Announcement

#1 2016-09-11 20:43:12

carltonb
Member
2013-02-18
9

Web Site Hacked- How to Restore

A week or so ago my site was hacked. All the picture files and some other files were affected.
I have deleted all of the site.
Webhost has no backups (My fault for not doing a full site backup)
I have a nightly Cron of my Database which was not affected.
I have all my pictures on a cloud drive.

I DO NOT HAVE A SITE BACKUP.

Since my database is intact is there any way I can restore the pictures onto the site.

Any help or ideas greatly appreciated.

Carlton Brooks

Piwigo version: 2.8.2
PHP version: 5.4.45
MySQL version: 5.5.51-38.1
Piwigo URL: http:// CURRENTLY OFF LINE

Offline

 

#2 2016-09-12 13:28:51

eliz82
Member
Romania
2016-04-27
281

Re: Web Site Hacked- How to Restore

I presume you have a backup of the the pictures with the original names.

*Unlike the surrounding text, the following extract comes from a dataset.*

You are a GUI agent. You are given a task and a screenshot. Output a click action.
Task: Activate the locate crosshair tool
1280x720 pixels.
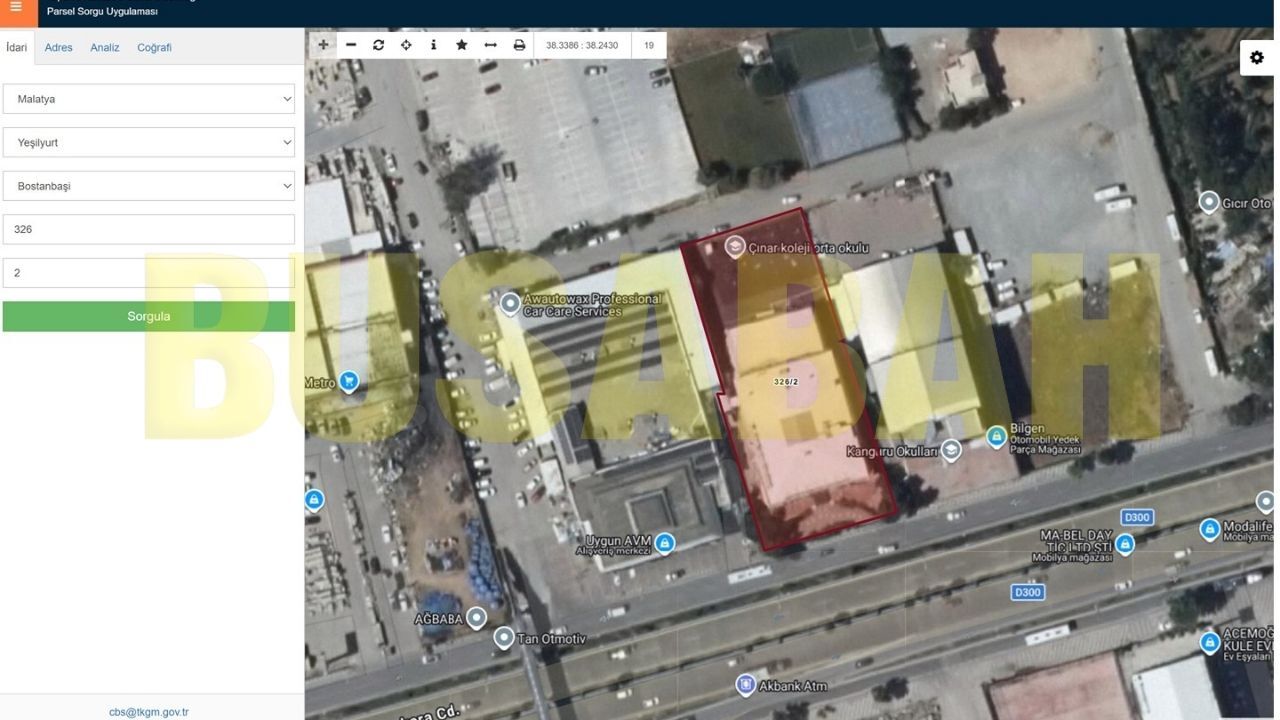[x=406, y=45]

1) If your pictures have been physical (in galleries directory) it should not be hard. Just copy back the files with they name and folder structure. And restore database back to your sql server. It should work out of the box.

2) If pictures have been virtual (in upload directory) ... Houston you have a problem. Because you know they are uploaded in the directory with /year/month/day/random-file-name.jpg

If you have some minimum php/perl programming skills:
a) You can investigate if the original filenames before renaming are kept somewhere in the Piwigo database? if they are ... your can create a script that is using the info from the database to recreate the folder-file structure of Piwigo.
b) Or maybe you can reverse the renaming files algorithm. Maybe is not random, maybe is an algorithm that can be reversed.

---
As an idea to the developers: I don't like that method of renaming the original files and uploading them to a year/month/day/ directory structure. This is also the Wordpress way and I profoundly dislike it. At lest Wordpress keep the original filenames.
I know is a method of avoiding duplicates but I simply don't like it, there are many reason why and what happened to this guy is one example.
Some software have better methods of avoiding duplicates. Just rename the file if is a duplicate put something like "_1,_2" at the end of the file or directory.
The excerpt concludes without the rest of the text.